■ **Page excerpt**
- - - - - - -

Yaotl (Verg26v)
This simplex Nahuatl hieroglyph is a black-line drawing of the personal name Yaotl (probably “Combatant”), attested here as a man’s name. It shows a war shield with a macuahuitl (obsidian-studded club) behind it, which combines as the symbol for warfare. The name Yaotl attests abundantly across regions. The design of this shield is especially notable for the way an earlier design has been turned into a happy face, with human eyes and, here, a mouth with teeth showing. Another Yaotl glyph from the Vergara is similar (see folio 11 recto), but the teeth are not demarcated. Yaotl glyphs from the Matrícula de Huexotzinco have different shields, such as a T-shaped cross and an X-shaped cross, or a turtle-shell pattern. The Yaotl signs from the Beinecke Map and the Codex Mendoza are more like this one, except that the round shield is blank.

- - - - - - -

■ **Objective A**
Retype the passage from the Yaotl glyph description, starting at "This simplex Nahuatl" and ending at "shield is blank.".
■ **Objective B**
Answer these questions using the Yaotl glyph description:
(i) What weapon is drawn behind the war shield?
(ii) On which folio of the Vergara does the other Yaotl glyph appear?
(iii) How do the Yaotl shields in the Beinecke Map and the Codex Mendoza differ from this one?
■ **Objective C**
Carry on the Yaotl glyph description from its last sentence.

■ **Source material**

- - - - - - -

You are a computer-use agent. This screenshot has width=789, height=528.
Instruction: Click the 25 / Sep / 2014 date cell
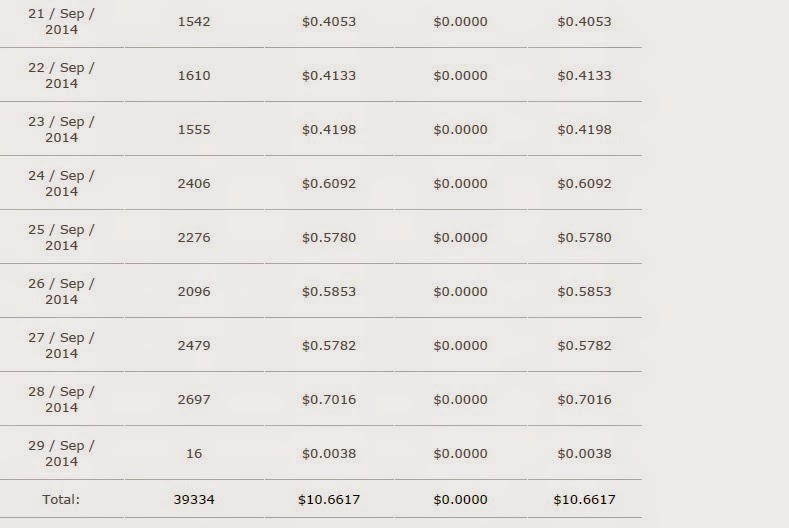pos(61,237)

- - - - - - -

■ **Written response A**
This simplex Nahuatl hieroglyph is a black-line drawing of the personal name Yaotl (probably “Combatant”), attested here as a man’s name. It shows a war shield with a macuahuitl (obsidian-studded club) behind it, which combines as the symbol for warfare. The name Yaotl attests abundantly across regions. The design of this shield is especially notable for the way an earlier design has been turned into a happy face, with human eyes and, here, a mouth with teeth showing. Another Yaotl glyph from the Vergara is similar (see folio 11 recto), but the teeth are not demarcated. Yaotl glyphs from the Matrícula de Huexotzinco have different shields, such as a T-shaped cross and an X-shaped cross, or a turtle-shell pattern. The Yaotl signs from the Beinecke Map and the Codex Mendoza are more like this one, except that the round shield is blank.

■ **Written response B**
(i) A macuahuitl, an obsidian-studded club.
(ii) Folio 11 recto.
(iii) Their round shield is blank.

■ **Written response C**
Stephanie Wood
The smiley-face shield may be a take-off on the cuexyo shield design. Is it an effort to make a possibly threatening name seem more benign? On the other hand, European crests sometimes had faces on them, so perhaps this was learned from colonial instructors. The Codex Azcatitlan (Library of Congress, Image #30) shows Pedro de Alvarado (“Tonatiuh”) carrying a shield with a face in profile. In the latter, the face of the sun may be implied, given the use of suns as a heraldic charge in medieval and Renaissance art. See, for example, the fifteenth-century Book of Hours in France. Faces on European shields can also represent Christ or saints.
Stephanie Wood
jua.yāotl
Juan Yaotl
Stephanie Wood
1539
Jeff Haskett-Wood
guerrero, guerreros, combatientes, guerra, conflicto, conflictos, armas, escudo, escudos, nombres de hombres, men’s names

yao(tl), enemy, or combatant, https://nahuatl.wired-humanities.org/content/yaotl
Combatiente
Stephanie Wood
Available at Codex Vergara, folio 26v,
https://gallica.bnf.fr/ark:/12148/btv1b84528032/f60.item.zoom, accessed 22 February 2026. The Vergara is associated with Tepetlaoztoc, in the larger region of Tetzcoco, c. 1539–1543. “Source gallica.bnf.fr / BnF.” We would also appreciate a citation to the Visual Lexicon of Aztec Hieroglyphs, https://aztecglyphs.wired-humanities.org/.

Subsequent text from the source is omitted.